Schuhbranche Generationswechsel bei Bär

Unternehmerfamilie Bär aus Bietigheim-Bissingen Foto: Firmenfoto

Bietigheim-Bissingen - Sich selbst richtig einzuschätzen fällt vielen schwer. Vor allem, wenn es ums Alter geht. „Mein Vater zählt sich selbst immer noch nicht zu unserer Zielgruppe“, sagt Sebastian Bär (38), Geschäftsführer beim Bietigheim-Bissinger Bequemschuhhersteller Bär. „Dabei ist die Zielgruppe der Marke Bär zwischen 55 und 80 Jahre alt.“ Der Firmengründer Christian Bär wird nächstes Jahr 70.

Mangelnde unternehmerische Selbsteinschätzung wird bei vielen Familienunternehmen irgendwann zum Problem. Nämlich dann, wenn der Patriarch den Absprung nicht schafft.

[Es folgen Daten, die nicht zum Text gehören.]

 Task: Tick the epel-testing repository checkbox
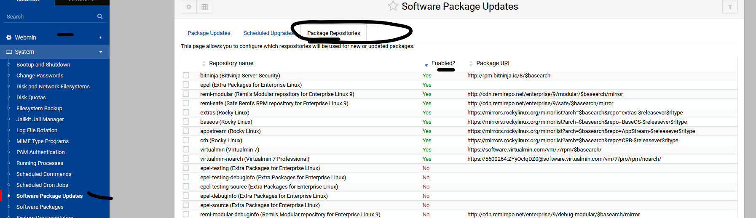click(186, 168)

Dieses Problem hat die Familie Bär jedoch nicht. „Mein Vater wird sich an seinem 70. Geburtstag im kommenden Jahr aus dem operativen Geschäft zurückziehen“, sagt Sebastian Bär unserer Zeitung.

Zusammen mit seinem Bruder Christof (43) gehört er bereits seit 2003 der Geschäftsleitung an. Vom 21. April 2013 an, werden die beiden die Geschäfte dann allein führen. Die Mehrheit am Unternehmen haben die Söhne bereits Anfang des Jahres übernommen.

Um das Gefühl beim Gedanken an den Abschied zu formulieren, zitiert Christian Bär den Schriftsteller Arthur Schnitzler: „Ein Abschied schmerzt immer, auch wenn man sich schon lange darauf freut.“ Er müsse sich damit abfinden, dass ohne seinen Abschied keine erfolgreiche Nachfolge möglich sei, so Christian Bär. „Da neben der Gründung des Unternehmens die zweitwichtigste Aufgabe des Unternehmers ist, den Fortbestand des Unternehmens zu sichern, werde ich die Macht wohl abgeben. Das fällt mir nicht leicht.“

Bär möchte in diesem Jahr um fünf Prozent wachsen

Die Söhne führen ein solides Unternehmen weiter, das dieses Jahr sein 30. Jubiläum feiert. Als Christian Bär die Firma 1982 gegründet hat, wurde er für seine mitunter wenig sexy anmutenden Gesundheits-Latschen belächelt. Doch inzwischen haben sich die Schuhe mit der Zehenfreiheit ohne Absatz auf dem Markt etabliert. Dass die Menschen immer älter werden und zunehmend auf einen gesunden Körper achten, spielt dem Familienunternehmen in die Karten. Mit der vor einem Jahr eingeführten Marke Joe Nimble will Bär nun auch die jüngere Kundschaft zwischen 35 und 55 erobern. Unter dieser Marke bietet der Schuhhersteller Freizeit- und Sportschuhe an.

Seit der Einführung hat Bär 7000 Schuhe der Marke Joe Nimble verkauft.

In diesem Jahr jedoch spürt der Schuhhersteller die Zurückhaltung der Kunden. „Viele sind durch die Euro-Krise verunsichert“, sagt Sebastian Bär. Vor allem in Frankreich nehme der Konsum ab. „Die Menschen dort sind zusätzlich verunsichert durch den Regierungswechsel.“

So kann Bär im ersten Halbjahr kein Umsatzplus verbuchen, sondern liegt etwa auf dem Niveau des Vorjahres. Bis zum Jahresende hin hofft der Schuhhersteller jedoch auf ein Plus von fünf Prozent auf etwa 22 Millionen Euro. Zum Ergebnis macht das Familienunternehmen traditionell keine Angaben. Aktuell beschäftigt Bär in Bietigheim-Bissingen 85 Mitarbeiter. Dazu kommen 380 Mitarbeiter am Produktionsstandort in Indien. Für eine Investitionssumme von rund einer Million Euro haben die Bärs dort 2011 eine neue Produktion aufgebaut mit moderneren Anlagen, die unter anderem bessere Arbeitsbedingen versprechen.

Bär vertreibt seine Schuhe ausschließlich über eigene Geschäfte sowie den Online- und Versandhandel.